### Exercise
Return only this: the line with "The image size is (435, 582)." and all the lines that follow it below, through the final one, exactly as they are.

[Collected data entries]
##############################

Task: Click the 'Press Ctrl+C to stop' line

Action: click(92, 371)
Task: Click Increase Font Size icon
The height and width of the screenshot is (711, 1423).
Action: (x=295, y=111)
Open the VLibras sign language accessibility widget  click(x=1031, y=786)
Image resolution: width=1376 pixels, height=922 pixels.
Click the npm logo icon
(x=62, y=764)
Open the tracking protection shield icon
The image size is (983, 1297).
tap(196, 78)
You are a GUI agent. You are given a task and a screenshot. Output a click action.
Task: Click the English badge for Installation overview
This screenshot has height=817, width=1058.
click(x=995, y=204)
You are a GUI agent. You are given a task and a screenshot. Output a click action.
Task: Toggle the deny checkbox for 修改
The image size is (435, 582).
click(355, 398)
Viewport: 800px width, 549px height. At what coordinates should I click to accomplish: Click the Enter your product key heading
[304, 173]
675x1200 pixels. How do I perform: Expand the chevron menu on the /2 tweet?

##############################

### Solution to this exercise
The image size is (435, 582).
click(355, 398)
Viewport: 800px width, 549px height. At what coordinates should I click to accomplish: Click the Enter your product key heading
[304, 173]
675x1200 pixels. How do I perform: Expand the chevron menu on the /2 tweet?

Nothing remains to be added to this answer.